▸ **TO DO**: Please copy out every line of the data word for word.

····················

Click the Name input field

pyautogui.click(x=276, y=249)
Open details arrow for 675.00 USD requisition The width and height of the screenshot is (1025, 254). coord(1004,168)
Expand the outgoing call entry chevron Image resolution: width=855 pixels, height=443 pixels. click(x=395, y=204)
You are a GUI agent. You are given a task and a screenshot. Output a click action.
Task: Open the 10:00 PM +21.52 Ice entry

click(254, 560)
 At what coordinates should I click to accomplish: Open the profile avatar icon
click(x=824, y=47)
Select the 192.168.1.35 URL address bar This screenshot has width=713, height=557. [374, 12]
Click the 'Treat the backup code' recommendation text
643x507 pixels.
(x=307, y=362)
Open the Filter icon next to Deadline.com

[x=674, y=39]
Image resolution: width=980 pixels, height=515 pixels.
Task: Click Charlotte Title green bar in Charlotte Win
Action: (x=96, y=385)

····················

▸ **TASK ANSWER**:
Click the Name input field

pyautogui.click(x=276, y=249)
Open details arrow for 675.00 USD requisition The width and height of the screenshot is (1025, 254). coord(1004,168)
Expand the outgoing call entry chevron Image resolution: width=855 pixels, height=443 pixels. click(x=395, y=204)
You are a GUI agent. You are given a task and a screenshot. Output a click action.
Task: Open the 10:00 PM +21.52 Ice entry

click(254, 560)
 At what coordinates should I click to accomplish: Open the profile avatar icon
click(x=824, y=47)
Select the 192.168.1.35 URL address bar This screenshot has width=713, height=557. [374, 12]
Click the 'Treat the backup code' recommendation text
643x507 pixels.
(x=307, y=362)
Open the Filter icon next to Deadline.com

[x=674, y=39]
Image resolution: width=980 pixels, height=515 pixels.
Task: Click Charlotte Title green bar in Charlotte Win
Action: (x=96, y=385)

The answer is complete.